Platform-specific notes

See references/platforms.md for full detail on cookie setup for Facebook and Instagram.

Quick summary:

  • YouTube: works without auth on residential IPs; needs cookies on cloud IPs
  • Instagram: requires cookies; behavior is intermittent even with valid cookies
  • Facebook: requires cookies and browser impersonation (handled automatically)

Cookie source: Firefox only (Chrome cookies encrypted since v127). Export from logged-in session on same IP you're running from.


Output format

Each run produces a .md file with:

YAML frontmatter:

  • Source URL, platform, title
  • Analysis timestamp, frames analyzed, transcript source, model used

Document body:

  • Overview
  • Visual Content Summary
  • Section Breakdown (said vs. shown per topic)
  • Key Visuals Explained
  • Key Takeaways
  • Terms & Concepts
  • Visual–Narration Gaps ← the section that makes this worth doing

Troubleshooting

"No frames extracted" → Check ffmpeg is installed and the video downloaded to the temp dir. Try --max-frames 10 on a short public YouTube video first.
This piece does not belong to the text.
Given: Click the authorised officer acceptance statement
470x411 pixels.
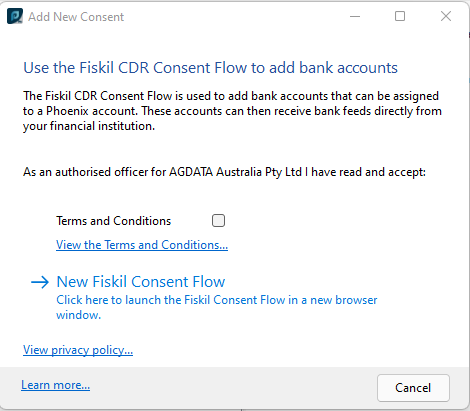Looking at the screenshot, I should click(x=224, y=172).
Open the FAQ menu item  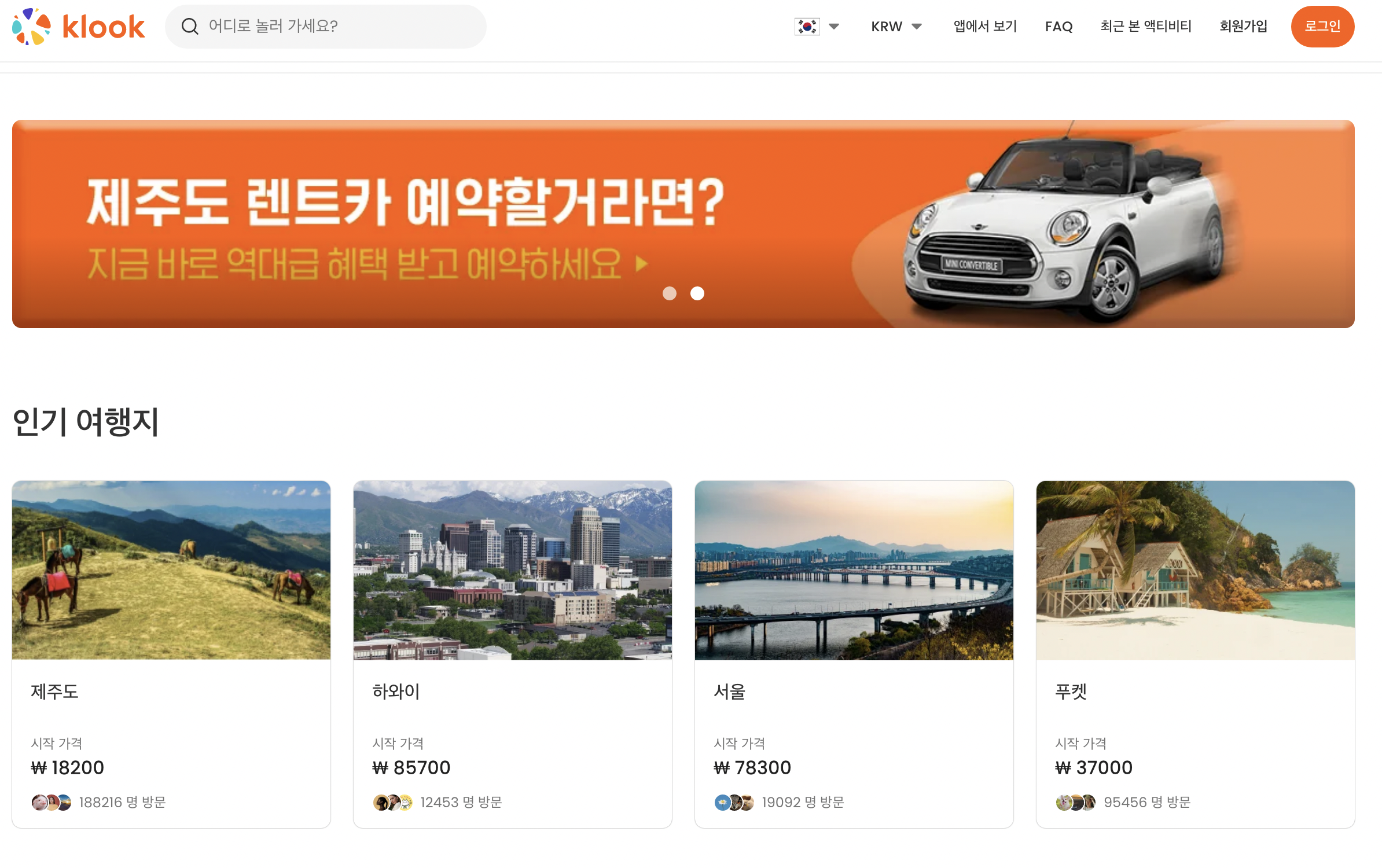click(1058, 27)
"No captions found" (and no Whisper) → Normal for non-captioned videos. Install faster-whisper and add --whisper, or the analysis continues from frames alone.

Facebook "Cannot parse data" → Cookies may be stale or from a different IP. Re-export from Firefox immediately before use, same network.

Instagram fails with cookies → Intermittent. Wait a few minutes and retry. Try a different account if it persists.

Output is too short / missing visuals → Increase --max-frames or upgrade to --model claude-opus-4-20250514.

High cost → Reduce --max-frames to 20–30. Talking-head content rarely needs more than 20 frames.